Takeaways From Women's Semifinals at Wimbledon: Serena, Kerber to Meet in Final

Jon Wertheim
Sports Illustrated

LONDON – The Wimbledon women’s final is set: It’ll be Serena Williams—36-year-old and mother of a 10-month-old daughter Serena Williams—against Angelique Kerber. Both players advanced to the final with a relatively comfortable straight-set win in their respective semifinal matches. Here are some quick takeaways from each match:

Jelena Ostapenko is like the girl with the curl- When she’s good, she can be very, very good. But when she’s bad, she can be horrid. Today was, unfortunately for her, a case of the latter. She was spraying balls. She was unable to find the court. She was unable to take advantage of her opponent’s sub-80 mph serves. It should come as no surprise, then, that she lost 6-3, 6-3 to Kerber.

• Kerber makes it to her fourth Grand Slam final and second at Wimbledon, as she gave Serena Williams a competitive match two years ago here before ultimately losing 7-5, 6-3. After a dismal 2017 during which she won just under 55% of her matches, a credible argument can be made suggesting she’s been the best player in the women’s game so far this year (she is 32-12 for a much healthier 73% clip). That argument would get much stronger should she win her third career major—against Serena Williams at Wimbledon nonetheless—on Saturday.

• We’ve seen this movie before, but it doesn’t make it any less entertaining: Serena Williams looking vulnerable early in a major, grinding through the first threw days. Then, as the tournament progresses, so does her play. Today, she absolutely dominated play against Germany’s Julia Goerges, who was playing in her first Grand Slam semifinal. Goerges didn’t even really play poorly; Serena just elevated her level as she does once the trophy is in sight. In the end, it was a 6-2, 6-4 triumph.

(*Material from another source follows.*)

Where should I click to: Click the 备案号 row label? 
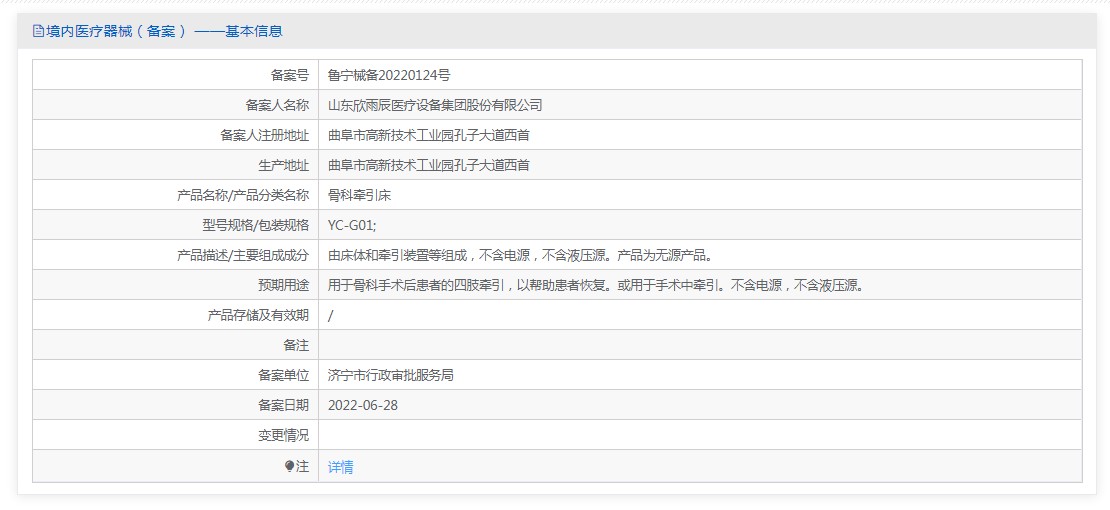(x=289, y=75)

• Less than two weeks ago we were arguing about Serena’s seed of 25. Now, it is effectively her tournament to lose. We get a rematch of the 2016 final, which Serena won, and it’s hard to expect a different outcome this time around. With that, Serena would tie Margaret Court’s all-time record for Grand Slam singles titles. More remarkably, she will have done so a few months from turning 37 as a mother. This remains the most underrated story in sports, no matter how often it is told.